WRITTEN TASK: Reproduce the material from the line containing "Task: Switch to the Контакти tab" through the end, renaming "Board ID" to "Account ID" and leaving every other part unchanged.

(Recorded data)
#####

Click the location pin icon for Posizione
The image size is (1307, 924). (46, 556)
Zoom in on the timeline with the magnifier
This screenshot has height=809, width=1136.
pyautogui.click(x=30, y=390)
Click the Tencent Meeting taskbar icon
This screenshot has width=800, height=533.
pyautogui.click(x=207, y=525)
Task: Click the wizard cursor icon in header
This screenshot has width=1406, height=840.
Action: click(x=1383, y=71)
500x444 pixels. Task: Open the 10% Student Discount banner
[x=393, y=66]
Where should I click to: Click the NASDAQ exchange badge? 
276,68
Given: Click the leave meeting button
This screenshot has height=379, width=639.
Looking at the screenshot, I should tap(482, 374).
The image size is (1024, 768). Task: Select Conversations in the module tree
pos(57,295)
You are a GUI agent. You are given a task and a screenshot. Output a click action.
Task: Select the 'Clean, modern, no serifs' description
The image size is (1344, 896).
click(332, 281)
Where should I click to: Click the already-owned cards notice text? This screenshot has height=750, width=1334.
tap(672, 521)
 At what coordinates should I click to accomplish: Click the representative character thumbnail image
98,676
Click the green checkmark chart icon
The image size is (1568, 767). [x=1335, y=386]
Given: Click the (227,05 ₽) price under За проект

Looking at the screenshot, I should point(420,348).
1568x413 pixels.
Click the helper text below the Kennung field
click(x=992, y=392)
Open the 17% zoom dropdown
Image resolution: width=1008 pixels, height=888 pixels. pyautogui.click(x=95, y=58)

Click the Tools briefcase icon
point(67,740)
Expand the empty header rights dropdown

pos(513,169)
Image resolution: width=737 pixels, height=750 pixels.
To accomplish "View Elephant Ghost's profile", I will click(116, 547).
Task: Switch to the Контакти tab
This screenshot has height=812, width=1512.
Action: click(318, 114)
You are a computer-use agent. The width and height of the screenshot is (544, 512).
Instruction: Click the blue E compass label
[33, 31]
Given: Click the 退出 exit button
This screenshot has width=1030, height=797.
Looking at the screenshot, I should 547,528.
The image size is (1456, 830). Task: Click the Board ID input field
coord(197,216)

#####

SOLUTION FOR THIS TASK:
Task: Switch to the Контакти tab
This screenshot has height=812, width=1512.
Action: click(318, 114)
You are a computer-use agent. The width and height of the screenshot is (544, 512).
Instruction: Click the blue E compass label
[33, 31]
Given: Click the 退出 exit button
This screenshot has width=1030, height=797.
Looking at the screenshot, I should 547,528.
The image size is (1456, 830). Task: Click the Account ID input field
coord(197,216)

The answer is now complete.